Losing weight and sticking to it has about just as much to do with your physical efforts as your mental efforts. What I mean by that is this—your inner dialogue and thoughts like “I will start tomorrow” can totally sabotage your efforts before you even get started.
Banish these seven destructive inner excuses and thoughts in order to clear the way for weight loss success…
1. I Don’t Have Time to Exercise
With work, family, social, and numerous other obligations, it’s understandable that time is difficult to come by. However, having time for exercise and making time for exercise are two very different things.

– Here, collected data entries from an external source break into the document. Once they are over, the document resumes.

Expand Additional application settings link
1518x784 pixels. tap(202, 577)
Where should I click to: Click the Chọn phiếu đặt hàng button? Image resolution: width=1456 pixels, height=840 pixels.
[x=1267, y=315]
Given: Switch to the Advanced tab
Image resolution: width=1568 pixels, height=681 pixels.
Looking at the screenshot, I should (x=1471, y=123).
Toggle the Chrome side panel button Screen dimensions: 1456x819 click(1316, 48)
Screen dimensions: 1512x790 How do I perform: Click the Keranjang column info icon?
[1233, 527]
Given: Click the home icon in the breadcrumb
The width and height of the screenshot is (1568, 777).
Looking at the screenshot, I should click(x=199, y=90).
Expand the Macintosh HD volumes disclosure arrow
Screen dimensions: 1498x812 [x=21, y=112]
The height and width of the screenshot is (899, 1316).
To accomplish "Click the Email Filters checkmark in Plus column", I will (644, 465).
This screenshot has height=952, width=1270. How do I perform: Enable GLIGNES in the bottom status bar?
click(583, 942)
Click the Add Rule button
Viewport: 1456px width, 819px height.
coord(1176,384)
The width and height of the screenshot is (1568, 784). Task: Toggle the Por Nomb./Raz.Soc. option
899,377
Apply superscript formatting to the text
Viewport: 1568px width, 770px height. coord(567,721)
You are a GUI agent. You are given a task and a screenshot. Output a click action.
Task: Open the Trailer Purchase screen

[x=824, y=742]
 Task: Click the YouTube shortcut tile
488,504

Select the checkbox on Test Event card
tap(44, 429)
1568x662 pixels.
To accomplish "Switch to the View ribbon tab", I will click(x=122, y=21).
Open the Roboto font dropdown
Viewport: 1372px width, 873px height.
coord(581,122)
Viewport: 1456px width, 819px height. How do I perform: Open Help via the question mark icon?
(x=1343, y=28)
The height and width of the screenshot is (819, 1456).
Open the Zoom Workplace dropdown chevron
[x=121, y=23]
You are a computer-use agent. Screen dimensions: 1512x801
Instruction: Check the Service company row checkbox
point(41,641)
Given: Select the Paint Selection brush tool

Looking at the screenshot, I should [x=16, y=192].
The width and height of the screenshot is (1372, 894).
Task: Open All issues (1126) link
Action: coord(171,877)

For instance, it’s easy to blame a busy schedule on weight gain when you have too many other things to do. However, it comes down to priorities and there will always be an excuse not to make time to fit exercise into your schedule. So do your health a favor by choosing to spend some quality time on an enjoyable physical activity. Once it becomes a habit, you’ll realize how much more energy you have to tackle all of the other things on your agenda.
2. I Don’t Have Money to Eat Healthy
Like finding no time for exercise, many folks find no time and no money to eat healthy. Now let’s get the facts straight—yes, it’s true that current food policies support inexpensive, high volume food production, but if you get most of your meals from restaurants instead of via your own kitchen, that’s a completely different story. While it might be easier and faster to swing through the local drive through or call for delivery pizza when you’re in a rush to eat—it’s not actually cheaper!
I’ll confer to the brains at Harvard School of Public Health (HSPH) who actually took the time to crunch the numbers from 27 different U.S. studies when it comes to the cost of 2000-calorie healthy diets (made up of fruits, veggies, raw nuts, lean meat and fish, and whole grains) vs. 2000-calorie unhealthy diets (made up of processed meals, manufactured snacks, and refined grains) and found that eating healthier costs only $1.50 more than unhealthy diets per day. Of course, again, if you’re ordering out eating healthier meals at home is much cheaper overall.
3. I’ll Start Working Out Tomorrow
Tomorrow might look a lot more convenient than today. However, we all know that the promise of tomorrow hardly ever comes. Instead, this very common inner excuse is an unhealthy way to being a vicious cycle where we continually put off positive change.
Making positive change is very much about baby steps, which is why making tiny changes today—like going for a walk after dinner, packing a brown bag lunch instead of buying a street hot dog, or taking the stairs instead of the elevator all contribute to taking control and making healthful, impacting life changes.
4. I Worked Out…So I Can Have a Piece of Cake
When you justify eating junk following exercise, you’re not fooling anyone—especially not your waistline. In fact, physiology researchers from physiology the Medical College of Wisconsin, claim that it’s common to over-indulge that much more following exercise, which leads to far exceeding the calories your just burned during your workout.
Eventually, exercise will be it’s own reward because it will make you feel great. However, if you’ve just started exercising, it’s wise to seek out rewards that aren’t food related. For instance, if you did a full week or workouts, reward yourself with a mani-pedi or a massage.
5. A Tiny Piece of Chocolate Won’t Hurt
I can’t count how many times I used to promise myself that very same thing while starring down my daughter’s Halloween treat bag, only to end up eating a dozen mini chocolate bars. According to researchers at Northwestern, guilt and pleasure are repeatedly connected.
This means when we feel guilt, which tends to set in after the first bite of something indulgent, it actually causes us to eat more. Instead, my nutritionist recommended that when I allow myself an overindulgence once a week—like a piece of cheesecake or a fudge chocolate brownie, that I do it without guilt and enjoy every single last bite. A study published in the journal Personality and Individual Differences, concurs, claiming that if we allow ourselves to indulge from time to time, we’ll feel less guilt and be less apt to overdo it in the future.
6. It’s Unfair that I Have a Slow Metabolism and Have to Work Harder
A study in Psychology Today dub this type of inner talk “playing the victim game”. The idea that everyone else has it easier than you do just gives power to self-victimization—robbing you of power and becoming a dangerous cycle the more times you say it.
Sure, everyone’s body is different and comes from different genes, but many folks work plenty hard to take control of their health and wellness. Succumbing to defeatist inner voices will only make you see yourself as having zero control over your own life, and your self-esteem will plummet further as a result. Instead, take control by proving to yourself that you have the power to take control of your own health.
7. I Refuse to Deprive Myself
One can approach balanced eating from a negative or positive angle. For instance, if you view skipping the side of fries in favor of a veggie-filled soup or salad at lunchtime as food deprivation, you have no chance of keeping your goals.
On the other hand, if you choose to view healthier choices as just that—a positive choice that you have the power to make—you will easily pass up junk food in favor of wholesome foods and reach your goals successfully. Let’s face it, food deprivation is withholding a necessity, and opting for minestrone soup rather than a side of onion rings is actually doing your body a favor.